Friday, June 11, 2010

Life Preservers

Underneath the seemingly endless rows of yellow and blue fiber glass seating that lines the interior of the Staten Island Ferry are these words neatly stenciled in white letters: LIFE PRESERVERS. For every six seats, there seem to be four large, pull-down compartments, each ostensibly holding some sort of flotation device.

"I guess that's enough," I said to myself, "even if disaster struck and the boat was loaded with tourists."

But then I added to myself, "what if some of those compartments were empty? Would there be enough then?"

On impulse, I pulled on the handle of the compartment just below me. Nothing. The compartment was bare. I pulled down another. Just empty space. Still another. Bingo! A large orange life preserver glared back at me.

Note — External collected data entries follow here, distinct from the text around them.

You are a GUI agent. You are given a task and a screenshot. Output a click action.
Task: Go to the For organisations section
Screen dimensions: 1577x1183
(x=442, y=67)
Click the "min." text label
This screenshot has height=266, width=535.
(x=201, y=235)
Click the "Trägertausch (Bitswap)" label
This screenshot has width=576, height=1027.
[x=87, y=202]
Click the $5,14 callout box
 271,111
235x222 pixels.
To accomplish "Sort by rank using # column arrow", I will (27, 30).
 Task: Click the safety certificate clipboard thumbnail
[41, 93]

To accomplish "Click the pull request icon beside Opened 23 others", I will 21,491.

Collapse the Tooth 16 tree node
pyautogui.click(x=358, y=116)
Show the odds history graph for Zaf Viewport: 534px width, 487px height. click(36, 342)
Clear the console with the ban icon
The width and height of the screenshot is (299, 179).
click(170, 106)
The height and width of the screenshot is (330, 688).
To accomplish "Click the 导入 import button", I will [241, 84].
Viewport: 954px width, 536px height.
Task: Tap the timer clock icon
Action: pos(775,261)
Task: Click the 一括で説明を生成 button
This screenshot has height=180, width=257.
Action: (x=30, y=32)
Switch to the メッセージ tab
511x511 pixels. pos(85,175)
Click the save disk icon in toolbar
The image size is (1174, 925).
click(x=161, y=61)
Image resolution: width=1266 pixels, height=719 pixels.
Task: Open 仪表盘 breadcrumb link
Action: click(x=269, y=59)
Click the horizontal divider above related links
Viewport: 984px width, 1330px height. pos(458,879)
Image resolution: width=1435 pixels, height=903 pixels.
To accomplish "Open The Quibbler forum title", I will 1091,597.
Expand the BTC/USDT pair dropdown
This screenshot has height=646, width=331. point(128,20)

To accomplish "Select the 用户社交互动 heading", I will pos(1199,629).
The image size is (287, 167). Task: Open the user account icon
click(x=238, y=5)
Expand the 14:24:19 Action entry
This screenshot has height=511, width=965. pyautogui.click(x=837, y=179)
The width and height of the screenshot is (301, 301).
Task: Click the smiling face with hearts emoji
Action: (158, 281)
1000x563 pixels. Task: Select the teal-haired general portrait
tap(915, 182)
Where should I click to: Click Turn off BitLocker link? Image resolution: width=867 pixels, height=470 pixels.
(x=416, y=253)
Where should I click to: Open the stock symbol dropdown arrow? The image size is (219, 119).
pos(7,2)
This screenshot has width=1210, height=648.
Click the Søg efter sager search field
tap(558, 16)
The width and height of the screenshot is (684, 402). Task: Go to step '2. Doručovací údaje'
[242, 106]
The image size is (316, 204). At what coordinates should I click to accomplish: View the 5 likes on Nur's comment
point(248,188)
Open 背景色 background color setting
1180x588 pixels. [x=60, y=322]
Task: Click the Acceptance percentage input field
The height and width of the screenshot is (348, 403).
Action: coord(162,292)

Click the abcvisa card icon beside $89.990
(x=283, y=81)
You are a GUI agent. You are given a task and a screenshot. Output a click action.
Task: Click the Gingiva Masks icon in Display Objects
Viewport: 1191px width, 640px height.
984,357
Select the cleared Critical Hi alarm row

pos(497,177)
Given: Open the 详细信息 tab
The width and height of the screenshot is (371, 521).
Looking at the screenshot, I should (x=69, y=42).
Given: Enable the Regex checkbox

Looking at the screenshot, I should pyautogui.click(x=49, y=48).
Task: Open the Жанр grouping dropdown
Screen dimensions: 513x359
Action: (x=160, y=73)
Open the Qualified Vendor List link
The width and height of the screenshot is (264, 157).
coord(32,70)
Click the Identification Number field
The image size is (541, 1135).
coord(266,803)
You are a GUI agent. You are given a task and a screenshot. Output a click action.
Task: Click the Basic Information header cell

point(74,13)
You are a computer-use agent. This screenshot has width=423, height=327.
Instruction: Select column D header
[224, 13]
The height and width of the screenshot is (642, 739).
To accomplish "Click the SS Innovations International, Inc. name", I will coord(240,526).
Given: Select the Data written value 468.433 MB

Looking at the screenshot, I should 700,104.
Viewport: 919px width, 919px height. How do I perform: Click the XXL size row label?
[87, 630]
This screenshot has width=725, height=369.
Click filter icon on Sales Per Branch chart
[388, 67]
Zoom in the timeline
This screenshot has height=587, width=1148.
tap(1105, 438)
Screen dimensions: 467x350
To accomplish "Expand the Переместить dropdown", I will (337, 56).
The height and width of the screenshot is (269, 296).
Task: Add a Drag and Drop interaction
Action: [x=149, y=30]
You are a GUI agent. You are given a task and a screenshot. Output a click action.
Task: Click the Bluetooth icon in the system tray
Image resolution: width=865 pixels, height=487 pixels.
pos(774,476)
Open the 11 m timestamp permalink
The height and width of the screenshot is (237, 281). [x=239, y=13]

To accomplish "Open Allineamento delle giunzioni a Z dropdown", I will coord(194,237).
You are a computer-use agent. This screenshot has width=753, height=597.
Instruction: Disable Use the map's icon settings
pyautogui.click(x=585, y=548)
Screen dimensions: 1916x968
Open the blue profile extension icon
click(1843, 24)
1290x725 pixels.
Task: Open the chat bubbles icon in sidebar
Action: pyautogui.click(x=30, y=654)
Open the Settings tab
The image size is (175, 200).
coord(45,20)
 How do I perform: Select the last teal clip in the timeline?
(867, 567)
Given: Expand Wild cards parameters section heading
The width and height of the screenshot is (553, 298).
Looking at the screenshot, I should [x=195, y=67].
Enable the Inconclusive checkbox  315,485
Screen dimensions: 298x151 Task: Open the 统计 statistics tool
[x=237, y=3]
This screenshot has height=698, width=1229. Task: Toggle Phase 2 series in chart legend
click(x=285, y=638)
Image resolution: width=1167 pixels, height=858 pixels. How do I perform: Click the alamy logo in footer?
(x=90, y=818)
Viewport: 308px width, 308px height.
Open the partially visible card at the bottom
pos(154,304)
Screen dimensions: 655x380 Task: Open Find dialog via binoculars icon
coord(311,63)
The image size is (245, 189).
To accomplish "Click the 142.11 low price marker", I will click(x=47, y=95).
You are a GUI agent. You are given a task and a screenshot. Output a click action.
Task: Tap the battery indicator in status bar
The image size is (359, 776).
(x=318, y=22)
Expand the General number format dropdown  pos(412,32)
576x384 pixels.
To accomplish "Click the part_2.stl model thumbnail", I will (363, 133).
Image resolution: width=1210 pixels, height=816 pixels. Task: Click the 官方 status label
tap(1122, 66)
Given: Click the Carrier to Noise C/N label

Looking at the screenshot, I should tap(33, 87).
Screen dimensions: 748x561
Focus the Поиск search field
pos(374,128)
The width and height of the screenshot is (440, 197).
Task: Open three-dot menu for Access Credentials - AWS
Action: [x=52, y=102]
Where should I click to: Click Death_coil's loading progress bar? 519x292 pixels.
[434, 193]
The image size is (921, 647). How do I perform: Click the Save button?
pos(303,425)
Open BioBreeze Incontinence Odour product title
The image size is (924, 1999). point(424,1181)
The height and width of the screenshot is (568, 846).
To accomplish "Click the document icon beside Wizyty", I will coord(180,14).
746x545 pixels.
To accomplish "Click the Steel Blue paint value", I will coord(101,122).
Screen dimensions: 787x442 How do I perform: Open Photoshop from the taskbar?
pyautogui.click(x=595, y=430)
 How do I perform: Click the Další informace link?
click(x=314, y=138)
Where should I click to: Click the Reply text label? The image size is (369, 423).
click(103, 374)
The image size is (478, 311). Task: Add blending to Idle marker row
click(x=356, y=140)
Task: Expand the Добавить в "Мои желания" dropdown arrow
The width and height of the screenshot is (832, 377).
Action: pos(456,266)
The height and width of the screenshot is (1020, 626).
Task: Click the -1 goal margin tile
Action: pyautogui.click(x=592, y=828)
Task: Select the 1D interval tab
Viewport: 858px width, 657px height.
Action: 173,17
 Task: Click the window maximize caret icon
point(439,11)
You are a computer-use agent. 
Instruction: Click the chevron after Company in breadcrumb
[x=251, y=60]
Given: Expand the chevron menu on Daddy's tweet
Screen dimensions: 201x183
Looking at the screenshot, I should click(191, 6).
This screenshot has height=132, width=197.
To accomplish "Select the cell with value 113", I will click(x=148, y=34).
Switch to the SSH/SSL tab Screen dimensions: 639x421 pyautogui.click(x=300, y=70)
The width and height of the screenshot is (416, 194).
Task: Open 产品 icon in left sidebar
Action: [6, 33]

It looked worn and very heavy, as though it could just as easily drown you as save you. But surely it could do the job in a pinch.

But what if my random openings indicated a larger pattern that only one in three of all the compartments contained this essential item? I did a quick calculation. Suppose this were the case. Then there might be as few as 2 life preservers available for every 6 seats. Or, if 500 people happened to be on board (a fairly large number) a boat with a capacity of, say, a 1000, there would be only enough life preservers for about two thirds of the passengers. The others would have to fend for themselves. Which means that about 150 people would have to get by on their own. Can that many people, on average, swim well enough to survive?

I am not a particularly good swimmer myself, probably slightly below average, but I'm pretty sure I could swim, say, the half mile to mile that would be needed to get to safety. Using a rough estimate, then, in a population of 500 people with a normal distribution of swimming ability, about 350 can swim about as well or better than I can. Which means 150 people on that boat definitely need those life preservers, which further means there are just enough preservers for those who really need them. Oh, I'm so glad that the New York City Department of Transportation has this all worked out. Now I feel so much better!